▸ **About this task**:
Copy exactly, and only, the lines from the line containing "Task: Open the ファイル(F) menu" through the last line of the records below, both included.

▸ **Provided data**:
=======
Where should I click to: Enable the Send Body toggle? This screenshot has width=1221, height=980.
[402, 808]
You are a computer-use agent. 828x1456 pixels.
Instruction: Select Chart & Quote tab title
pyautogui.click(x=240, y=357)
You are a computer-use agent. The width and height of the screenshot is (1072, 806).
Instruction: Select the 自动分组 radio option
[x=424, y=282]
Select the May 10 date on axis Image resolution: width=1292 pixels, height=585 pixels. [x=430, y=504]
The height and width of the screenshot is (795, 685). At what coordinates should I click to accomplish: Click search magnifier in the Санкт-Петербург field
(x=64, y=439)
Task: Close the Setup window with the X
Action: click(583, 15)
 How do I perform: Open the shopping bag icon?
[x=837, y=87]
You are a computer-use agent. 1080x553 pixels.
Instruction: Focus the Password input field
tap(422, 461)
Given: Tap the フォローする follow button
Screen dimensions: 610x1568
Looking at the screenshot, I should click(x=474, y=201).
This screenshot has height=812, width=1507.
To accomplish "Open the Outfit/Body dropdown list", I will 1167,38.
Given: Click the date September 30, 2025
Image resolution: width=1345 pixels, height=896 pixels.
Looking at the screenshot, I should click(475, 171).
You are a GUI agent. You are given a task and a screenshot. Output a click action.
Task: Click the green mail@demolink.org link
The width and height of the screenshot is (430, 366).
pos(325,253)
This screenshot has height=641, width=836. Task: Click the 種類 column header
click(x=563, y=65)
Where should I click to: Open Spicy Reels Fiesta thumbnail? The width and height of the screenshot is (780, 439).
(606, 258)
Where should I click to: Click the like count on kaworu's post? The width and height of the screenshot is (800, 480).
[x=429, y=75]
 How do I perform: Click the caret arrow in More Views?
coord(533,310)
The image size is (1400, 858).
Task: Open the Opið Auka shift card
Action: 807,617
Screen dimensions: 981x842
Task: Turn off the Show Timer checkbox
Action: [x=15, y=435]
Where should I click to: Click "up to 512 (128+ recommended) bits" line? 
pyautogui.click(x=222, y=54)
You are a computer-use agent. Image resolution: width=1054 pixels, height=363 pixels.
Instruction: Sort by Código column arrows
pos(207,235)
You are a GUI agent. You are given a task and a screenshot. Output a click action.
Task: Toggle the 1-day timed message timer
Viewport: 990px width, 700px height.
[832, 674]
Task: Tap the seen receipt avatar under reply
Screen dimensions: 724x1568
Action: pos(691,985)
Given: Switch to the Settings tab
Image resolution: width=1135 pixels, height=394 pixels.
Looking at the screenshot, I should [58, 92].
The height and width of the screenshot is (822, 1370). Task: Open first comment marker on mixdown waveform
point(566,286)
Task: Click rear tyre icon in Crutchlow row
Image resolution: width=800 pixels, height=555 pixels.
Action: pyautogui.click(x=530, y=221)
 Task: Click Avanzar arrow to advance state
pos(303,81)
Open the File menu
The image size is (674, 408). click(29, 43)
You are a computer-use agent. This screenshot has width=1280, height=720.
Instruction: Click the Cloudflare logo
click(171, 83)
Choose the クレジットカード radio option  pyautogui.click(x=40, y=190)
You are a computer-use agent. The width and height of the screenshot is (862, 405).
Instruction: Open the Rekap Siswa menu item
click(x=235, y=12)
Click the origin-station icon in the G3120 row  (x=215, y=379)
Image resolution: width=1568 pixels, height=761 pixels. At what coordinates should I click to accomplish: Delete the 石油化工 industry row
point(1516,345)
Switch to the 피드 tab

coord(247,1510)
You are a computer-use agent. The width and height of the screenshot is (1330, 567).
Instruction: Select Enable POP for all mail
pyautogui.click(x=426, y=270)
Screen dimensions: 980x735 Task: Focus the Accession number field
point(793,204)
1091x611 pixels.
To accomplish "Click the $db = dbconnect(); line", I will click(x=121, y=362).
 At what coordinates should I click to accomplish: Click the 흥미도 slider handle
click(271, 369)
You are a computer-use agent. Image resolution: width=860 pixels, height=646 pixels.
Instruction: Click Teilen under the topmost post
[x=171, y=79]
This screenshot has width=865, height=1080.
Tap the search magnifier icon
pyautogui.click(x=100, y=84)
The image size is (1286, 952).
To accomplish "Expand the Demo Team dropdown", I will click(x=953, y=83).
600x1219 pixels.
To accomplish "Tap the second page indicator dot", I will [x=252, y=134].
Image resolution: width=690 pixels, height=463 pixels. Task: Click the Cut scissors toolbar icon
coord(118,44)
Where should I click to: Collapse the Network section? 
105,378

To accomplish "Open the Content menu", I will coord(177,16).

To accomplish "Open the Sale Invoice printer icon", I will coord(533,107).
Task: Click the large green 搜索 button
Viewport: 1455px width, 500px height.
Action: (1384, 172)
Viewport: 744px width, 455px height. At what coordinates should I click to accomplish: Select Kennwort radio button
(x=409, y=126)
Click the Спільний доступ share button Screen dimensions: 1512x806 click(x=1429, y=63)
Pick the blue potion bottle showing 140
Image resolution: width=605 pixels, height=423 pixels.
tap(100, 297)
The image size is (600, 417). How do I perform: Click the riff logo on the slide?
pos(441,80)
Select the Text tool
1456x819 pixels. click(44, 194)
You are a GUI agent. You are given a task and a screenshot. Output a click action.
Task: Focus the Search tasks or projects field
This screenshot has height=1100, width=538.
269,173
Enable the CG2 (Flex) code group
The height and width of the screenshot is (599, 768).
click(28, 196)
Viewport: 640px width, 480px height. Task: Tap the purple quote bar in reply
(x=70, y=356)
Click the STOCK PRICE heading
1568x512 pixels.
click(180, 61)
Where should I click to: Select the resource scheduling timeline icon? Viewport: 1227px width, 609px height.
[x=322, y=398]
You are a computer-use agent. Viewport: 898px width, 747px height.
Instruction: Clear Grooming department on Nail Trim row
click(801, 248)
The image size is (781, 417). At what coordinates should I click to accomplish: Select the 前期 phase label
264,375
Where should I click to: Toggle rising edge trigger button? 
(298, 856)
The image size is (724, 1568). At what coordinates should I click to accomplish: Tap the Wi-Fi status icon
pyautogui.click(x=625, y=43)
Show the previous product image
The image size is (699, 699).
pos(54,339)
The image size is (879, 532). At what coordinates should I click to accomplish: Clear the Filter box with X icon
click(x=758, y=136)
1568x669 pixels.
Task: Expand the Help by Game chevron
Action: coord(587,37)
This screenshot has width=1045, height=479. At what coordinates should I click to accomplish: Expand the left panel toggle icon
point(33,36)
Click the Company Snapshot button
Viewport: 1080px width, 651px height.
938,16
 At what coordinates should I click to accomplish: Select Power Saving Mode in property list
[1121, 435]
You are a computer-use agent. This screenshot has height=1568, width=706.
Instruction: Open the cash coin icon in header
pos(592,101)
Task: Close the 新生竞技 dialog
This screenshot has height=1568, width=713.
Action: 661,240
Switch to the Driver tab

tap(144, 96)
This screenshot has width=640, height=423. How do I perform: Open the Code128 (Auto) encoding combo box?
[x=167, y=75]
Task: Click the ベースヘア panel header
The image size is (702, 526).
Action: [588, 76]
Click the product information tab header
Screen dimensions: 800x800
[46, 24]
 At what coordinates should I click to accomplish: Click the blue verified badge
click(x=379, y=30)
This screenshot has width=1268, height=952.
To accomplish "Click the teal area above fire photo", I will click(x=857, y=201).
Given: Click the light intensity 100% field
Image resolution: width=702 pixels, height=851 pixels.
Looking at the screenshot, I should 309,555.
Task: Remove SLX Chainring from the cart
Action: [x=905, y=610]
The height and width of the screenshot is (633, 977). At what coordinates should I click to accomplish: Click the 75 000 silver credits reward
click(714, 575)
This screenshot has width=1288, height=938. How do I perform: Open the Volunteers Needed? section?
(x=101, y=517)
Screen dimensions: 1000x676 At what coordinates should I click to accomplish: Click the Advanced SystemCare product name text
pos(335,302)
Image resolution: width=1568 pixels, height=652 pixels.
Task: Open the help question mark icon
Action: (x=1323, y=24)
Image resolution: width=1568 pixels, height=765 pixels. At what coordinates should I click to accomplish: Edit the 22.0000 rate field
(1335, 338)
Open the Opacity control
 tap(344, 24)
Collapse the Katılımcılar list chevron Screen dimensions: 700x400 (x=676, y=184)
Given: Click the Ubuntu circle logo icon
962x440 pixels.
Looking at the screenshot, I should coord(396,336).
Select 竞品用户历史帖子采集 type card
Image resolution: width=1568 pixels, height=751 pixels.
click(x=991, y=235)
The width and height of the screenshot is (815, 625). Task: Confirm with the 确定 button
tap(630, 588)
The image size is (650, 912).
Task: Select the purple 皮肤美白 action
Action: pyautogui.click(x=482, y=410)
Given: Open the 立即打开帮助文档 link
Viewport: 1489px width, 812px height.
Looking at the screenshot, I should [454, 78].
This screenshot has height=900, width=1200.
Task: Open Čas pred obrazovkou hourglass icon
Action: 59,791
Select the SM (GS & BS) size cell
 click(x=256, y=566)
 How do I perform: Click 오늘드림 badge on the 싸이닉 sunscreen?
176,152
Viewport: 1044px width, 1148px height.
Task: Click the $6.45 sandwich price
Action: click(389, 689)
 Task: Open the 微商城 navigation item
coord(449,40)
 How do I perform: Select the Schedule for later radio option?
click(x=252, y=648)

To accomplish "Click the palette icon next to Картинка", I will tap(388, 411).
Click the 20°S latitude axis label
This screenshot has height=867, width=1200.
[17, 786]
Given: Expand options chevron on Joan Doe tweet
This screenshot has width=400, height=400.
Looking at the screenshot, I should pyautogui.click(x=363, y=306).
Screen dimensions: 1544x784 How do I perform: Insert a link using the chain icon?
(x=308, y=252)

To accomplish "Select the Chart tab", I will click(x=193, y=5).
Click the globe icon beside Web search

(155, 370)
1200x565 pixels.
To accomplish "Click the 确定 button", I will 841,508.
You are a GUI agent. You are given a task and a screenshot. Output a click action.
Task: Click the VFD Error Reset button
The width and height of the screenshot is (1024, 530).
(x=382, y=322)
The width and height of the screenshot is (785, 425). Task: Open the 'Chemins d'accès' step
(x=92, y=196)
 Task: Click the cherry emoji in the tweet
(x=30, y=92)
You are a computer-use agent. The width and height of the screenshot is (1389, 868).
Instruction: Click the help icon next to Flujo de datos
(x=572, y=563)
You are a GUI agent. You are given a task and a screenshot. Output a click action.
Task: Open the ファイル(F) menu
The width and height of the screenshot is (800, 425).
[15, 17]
=======
▸ **Output for this task**:
Task: Open the ファイル(F) menu
The width and height of the screenshot is (800, 425).
[15, 17]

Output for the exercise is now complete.